The authentic power of the RCC film, where we saw community members speaking from the heart, inevitably meant that we saw Still Alice in a more critical way. We talked about the key messages. Loved ones grieved twice, once for the loss of the person the sufferer had become, as well as the final loss. There was also the touching way in which emotions are sensed and remembered more than events themselves. Both films communicated that love always remained despite the challenges.
Our discussion group shared our own experiences of dementia within our families. We found the family scene in Still Alice to feel very accurate. When her children are told about the reality of the condition, the range of responses and emotions hit the spot.
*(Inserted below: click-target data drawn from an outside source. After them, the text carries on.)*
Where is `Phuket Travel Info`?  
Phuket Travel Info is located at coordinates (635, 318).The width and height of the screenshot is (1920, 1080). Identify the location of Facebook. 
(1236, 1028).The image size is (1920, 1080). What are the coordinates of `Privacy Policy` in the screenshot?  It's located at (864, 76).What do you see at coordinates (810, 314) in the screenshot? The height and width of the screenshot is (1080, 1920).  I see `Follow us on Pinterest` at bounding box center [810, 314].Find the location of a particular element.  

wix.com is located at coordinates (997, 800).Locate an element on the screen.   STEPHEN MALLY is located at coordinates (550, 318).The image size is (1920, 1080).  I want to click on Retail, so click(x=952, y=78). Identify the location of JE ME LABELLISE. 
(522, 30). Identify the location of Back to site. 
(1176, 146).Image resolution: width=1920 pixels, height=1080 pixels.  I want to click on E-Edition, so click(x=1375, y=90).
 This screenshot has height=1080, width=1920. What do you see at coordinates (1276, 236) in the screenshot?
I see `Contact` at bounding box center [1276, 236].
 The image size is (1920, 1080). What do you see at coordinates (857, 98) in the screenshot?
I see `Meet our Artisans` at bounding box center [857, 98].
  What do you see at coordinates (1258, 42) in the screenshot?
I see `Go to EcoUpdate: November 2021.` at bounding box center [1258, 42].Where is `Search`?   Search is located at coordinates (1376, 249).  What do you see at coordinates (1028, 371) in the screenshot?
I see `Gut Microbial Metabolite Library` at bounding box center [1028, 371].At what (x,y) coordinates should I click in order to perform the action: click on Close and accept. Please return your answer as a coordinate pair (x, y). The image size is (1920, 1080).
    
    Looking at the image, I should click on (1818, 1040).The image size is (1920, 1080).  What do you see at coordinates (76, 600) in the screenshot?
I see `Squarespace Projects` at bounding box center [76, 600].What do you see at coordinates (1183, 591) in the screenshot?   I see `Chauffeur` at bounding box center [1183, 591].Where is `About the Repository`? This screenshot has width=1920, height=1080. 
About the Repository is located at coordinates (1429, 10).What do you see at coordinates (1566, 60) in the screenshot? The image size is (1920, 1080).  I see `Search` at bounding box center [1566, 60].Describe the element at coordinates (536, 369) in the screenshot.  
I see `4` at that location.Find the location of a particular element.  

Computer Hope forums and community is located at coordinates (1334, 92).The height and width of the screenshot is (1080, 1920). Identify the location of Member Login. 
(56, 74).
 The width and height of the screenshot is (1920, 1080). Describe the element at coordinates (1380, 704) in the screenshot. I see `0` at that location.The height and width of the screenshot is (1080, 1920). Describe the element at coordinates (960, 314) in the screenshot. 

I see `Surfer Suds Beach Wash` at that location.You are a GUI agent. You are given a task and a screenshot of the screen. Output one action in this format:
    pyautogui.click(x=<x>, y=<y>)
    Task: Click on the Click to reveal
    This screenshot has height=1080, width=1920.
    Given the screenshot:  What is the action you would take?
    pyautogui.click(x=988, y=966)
Julianne Moore’s Oscar winning performance was praised. She expressed the fear and confusion of ‘living in half a world’ of Alzheimer’s and the increasing sense of her deterioration. She carried what was perhaps a ‘made for TV’ type movie, superficial in places. One of our members found the scene where Alice gives a speech about her condition to be very stereotyped and a classic movie trope. We have all seen life-changing speeches in movies where the audience rises to their feet with tears in their eyes.
Alec Baldwin’s role as the husband felt underwritten and it was hard to know his motivation in continuing to work, refusing to take a sabbatical and moving his suffering wife further from her family. We felt that it did not show the stress of the carer, which some of us had experienced or witnessed.
Our discussion ended with an appreciation of the RCC film. It was ‘beautiful’ and it connected everyone in the audience with the theme. We volunteers could wear our shiny new badges with even more pride.